Principles and Practices of Dependable Distributed Computing

NSF Career Award
CCR 9984778

Alex Shvartsman

This research will advance the theoretical foundations and explore practical implementations of dependable distributed system technology. A distributed system is dependable, when it provides guarantees regarding its performance, fault- tolerance, correctness and compositionality. The research objectives will be achieved through synergy between the research in distributed systems with its focus on fault-tolerance and correctness, the research in parallel computing with its focus on speed-up and efficiency, and the practical engineering considerations of specification, development, deployment and performance of systems.
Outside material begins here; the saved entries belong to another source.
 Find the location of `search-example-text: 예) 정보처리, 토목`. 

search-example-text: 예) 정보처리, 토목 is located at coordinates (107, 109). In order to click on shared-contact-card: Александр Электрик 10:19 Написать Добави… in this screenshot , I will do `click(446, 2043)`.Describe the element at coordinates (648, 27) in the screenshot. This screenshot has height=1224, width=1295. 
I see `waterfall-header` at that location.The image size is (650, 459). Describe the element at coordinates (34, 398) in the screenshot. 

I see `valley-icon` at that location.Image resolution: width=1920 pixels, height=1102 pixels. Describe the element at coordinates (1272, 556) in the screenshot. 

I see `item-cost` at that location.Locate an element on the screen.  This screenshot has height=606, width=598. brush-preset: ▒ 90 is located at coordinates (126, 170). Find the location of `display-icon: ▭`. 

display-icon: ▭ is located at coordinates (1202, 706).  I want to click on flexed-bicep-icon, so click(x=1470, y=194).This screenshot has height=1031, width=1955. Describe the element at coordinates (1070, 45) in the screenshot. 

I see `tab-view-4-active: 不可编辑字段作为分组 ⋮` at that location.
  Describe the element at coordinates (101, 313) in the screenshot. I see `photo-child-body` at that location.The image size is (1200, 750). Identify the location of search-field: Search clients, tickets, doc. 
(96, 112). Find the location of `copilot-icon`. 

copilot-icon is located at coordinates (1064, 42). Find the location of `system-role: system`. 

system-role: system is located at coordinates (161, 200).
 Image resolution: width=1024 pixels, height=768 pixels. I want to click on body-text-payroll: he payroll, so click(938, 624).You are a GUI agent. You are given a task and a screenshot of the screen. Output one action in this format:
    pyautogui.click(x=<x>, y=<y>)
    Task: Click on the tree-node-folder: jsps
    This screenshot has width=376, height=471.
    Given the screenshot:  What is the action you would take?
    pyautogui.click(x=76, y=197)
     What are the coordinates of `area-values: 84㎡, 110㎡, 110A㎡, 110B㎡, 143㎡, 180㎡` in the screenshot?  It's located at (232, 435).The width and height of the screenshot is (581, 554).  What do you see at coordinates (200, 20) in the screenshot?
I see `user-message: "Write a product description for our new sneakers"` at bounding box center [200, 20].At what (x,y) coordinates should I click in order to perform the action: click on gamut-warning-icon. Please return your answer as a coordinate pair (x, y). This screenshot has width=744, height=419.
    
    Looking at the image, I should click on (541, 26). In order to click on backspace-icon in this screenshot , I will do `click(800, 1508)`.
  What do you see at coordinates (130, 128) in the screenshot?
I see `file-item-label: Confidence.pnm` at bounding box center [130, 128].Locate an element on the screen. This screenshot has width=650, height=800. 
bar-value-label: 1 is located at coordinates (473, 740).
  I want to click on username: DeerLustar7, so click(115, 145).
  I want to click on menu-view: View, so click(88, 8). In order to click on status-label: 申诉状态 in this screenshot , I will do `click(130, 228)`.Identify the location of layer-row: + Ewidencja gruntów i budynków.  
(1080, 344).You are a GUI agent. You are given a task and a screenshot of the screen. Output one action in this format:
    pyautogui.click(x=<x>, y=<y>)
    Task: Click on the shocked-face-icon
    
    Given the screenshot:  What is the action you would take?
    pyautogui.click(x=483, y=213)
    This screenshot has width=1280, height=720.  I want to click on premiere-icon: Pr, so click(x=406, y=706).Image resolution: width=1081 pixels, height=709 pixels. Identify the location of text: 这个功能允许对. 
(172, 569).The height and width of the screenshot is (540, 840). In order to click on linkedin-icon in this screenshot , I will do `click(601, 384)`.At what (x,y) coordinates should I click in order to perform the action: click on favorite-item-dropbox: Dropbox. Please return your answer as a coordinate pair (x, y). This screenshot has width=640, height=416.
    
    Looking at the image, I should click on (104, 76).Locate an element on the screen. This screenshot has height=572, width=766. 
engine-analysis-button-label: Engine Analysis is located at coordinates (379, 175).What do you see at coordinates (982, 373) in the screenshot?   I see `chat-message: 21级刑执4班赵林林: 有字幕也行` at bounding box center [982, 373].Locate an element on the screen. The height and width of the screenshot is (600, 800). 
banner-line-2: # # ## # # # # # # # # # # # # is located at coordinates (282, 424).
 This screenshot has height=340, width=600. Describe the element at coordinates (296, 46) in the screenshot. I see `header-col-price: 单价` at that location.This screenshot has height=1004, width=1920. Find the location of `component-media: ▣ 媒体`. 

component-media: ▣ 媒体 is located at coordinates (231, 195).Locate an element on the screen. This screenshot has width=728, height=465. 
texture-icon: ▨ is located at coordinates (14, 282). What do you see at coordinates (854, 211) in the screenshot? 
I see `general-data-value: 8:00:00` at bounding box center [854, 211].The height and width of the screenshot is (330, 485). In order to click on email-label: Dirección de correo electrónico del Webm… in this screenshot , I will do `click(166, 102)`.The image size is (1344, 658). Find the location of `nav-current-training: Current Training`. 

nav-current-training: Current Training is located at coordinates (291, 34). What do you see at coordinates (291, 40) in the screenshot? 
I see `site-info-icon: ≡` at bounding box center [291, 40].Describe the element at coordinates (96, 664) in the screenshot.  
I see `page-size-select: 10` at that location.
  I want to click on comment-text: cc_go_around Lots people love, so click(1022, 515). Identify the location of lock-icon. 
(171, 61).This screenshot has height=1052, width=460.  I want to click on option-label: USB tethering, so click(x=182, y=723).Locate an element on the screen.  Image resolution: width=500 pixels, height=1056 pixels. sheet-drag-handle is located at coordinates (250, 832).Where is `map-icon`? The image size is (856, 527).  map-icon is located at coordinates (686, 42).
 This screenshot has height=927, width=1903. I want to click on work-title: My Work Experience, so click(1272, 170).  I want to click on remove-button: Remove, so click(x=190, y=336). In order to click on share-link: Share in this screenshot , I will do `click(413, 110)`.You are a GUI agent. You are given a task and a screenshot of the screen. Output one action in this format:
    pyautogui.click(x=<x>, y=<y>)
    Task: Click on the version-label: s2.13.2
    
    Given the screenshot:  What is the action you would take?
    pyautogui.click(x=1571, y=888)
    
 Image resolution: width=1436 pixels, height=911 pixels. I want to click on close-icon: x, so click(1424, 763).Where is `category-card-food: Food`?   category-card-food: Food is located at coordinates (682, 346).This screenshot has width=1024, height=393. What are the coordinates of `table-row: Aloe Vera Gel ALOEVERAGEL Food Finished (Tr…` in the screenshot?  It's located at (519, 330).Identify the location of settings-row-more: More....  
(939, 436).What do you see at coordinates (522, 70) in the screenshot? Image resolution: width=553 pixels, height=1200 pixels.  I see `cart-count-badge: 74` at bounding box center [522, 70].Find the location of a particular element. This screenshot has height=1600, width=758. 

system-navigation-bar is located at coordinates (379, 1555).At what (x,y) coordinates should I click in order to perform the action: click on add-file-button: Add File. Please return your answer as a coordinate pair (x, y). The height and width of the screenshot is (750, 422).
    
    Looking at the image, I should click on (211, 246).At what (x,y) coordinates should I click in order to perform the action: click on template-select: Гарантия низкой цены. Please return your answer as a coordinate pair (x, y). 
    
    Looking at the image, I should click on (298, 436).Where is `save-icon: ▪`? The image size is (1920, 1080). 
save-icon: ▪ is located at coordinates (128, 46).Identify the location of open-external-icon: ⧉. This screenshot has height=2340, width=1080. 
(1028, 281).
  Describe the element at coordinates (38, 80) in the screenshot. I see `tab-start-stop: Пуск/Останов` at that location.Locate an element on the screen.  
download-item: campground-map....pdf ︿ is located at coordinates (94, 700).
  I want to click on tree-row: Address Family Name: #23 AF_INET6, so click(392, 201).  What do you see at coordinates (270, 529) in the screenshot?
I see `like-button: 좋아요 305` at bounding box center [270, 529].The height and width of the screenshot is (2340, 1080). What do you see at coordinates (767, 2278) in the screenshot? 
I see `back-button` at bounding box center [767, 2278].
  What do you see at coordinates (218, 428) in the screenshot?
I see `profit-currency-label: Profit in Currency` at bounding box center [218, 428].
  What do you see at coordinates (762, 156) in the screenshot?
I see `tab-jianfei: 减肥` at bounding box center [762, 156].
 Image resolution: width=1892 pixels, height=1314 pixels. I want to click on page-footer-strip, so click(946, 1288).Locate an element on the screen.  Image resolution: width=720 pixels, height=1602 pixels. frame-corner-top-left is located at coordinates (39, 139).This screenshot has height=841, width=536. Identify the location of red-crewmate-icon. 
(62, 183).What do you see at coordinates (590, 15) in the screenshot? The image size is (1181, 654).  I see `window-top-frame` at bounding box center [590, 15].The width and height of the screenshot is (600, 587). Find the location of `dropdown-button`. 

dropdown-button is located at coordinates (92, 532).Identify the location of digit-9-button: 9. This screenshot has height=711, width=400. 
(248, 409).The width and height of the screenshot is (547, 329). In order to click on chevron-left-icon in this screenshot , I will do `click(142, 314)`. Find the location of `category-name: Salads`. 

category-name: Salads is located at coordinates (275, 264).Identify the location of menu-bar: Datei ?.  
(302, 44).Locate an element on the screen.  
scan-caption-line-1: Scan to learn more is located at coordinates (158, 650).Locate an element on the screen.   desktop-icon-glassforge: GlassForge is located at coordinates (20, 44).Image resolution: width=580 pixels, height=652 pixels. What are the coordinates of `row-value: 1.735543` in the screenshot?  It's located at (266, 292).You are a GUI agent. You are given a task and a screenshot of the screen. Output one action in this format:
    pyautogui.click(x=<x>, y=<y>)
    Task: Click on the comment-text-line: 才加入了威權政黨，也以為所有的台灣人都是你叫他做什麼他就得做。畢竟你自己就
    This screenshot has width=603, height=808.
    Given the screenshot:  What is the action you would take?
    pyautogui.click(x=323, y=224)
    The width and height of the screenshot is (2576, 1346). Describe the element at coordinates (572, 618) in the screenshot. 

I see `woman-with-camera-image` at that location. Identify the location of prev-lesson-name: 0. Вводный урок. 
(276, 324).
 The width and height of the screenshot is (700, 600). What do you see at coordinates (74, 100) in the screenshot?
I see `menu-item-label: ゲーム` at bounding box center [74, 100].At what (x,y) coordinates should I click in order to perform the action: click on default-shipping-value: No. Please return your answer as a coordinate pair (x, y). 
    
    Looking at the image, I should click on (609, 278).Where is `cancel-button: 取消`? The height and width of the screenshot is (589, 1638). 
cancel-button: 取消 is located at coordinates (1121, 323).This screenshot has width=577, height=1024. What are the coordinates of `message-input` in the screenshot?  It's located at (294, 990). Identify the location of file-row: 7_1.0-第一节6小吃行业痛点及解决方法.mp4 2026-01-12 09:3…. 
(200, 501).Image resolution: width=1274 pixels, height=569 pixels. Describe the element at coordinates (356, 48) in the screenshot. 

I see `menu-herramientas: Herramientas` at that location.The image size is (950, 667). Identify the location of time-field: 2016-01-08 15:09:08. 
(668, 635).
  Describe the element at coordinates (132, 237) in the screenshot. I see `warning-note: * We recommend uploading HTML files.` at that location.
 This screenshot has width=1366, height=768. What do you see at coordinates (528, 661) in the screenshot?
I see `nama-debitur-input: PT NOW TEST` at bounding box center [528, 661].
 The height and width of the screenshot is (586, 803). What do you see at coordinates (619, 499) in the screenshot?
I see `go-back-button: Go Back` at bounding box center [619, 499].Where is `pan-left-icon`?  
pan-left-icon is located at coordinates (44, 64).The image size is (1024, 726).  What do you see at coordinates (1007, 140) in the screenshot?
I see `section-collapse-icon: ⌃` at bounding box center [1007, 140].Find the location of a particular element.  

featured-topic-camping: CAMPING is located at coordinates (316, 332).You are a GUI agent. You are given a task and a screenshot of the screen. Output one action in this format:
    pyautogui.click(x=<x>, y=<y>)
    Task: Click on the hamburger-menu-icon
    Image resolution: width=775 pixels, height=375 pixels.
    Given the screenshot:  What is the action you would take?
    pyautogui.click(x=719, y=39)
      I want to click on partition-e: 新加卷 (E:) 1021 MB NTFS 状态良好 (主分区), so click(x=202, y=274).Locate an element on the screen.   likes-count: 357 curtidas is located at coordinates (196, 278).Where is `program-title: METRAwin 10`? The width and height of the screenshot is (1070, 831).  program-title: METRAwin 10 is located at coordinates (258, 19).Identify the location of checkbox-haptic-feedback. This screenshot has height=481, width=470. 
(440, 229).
This proposal envelops three investigation areas:

(1) Robust Algorithmics: Development of fault-tolerant and efficient distributed algorithms and exploration of limitations on achieving robustness in distributed computing.

(2) Building Blocks: Definition and analysis of dependable distributed building blocks needed by applications requiring precise guarantees; and design of specification frameworks for capturing designs and optimizing distributed system deployment.

(3) Distributed Implementation: Development of exploratory implementations of compositional building blocks and robust algorithms, and evaluation of their performance in realistic and simulated settings; empirical evaluations will complement the analytically established efficiency characterizations.

The educational component includes: developing and delivering new courses in distributed computing in support of undergraduate and graduate programs in computer science; and, building a research group that attracts graduate students and postdoctoral researchers.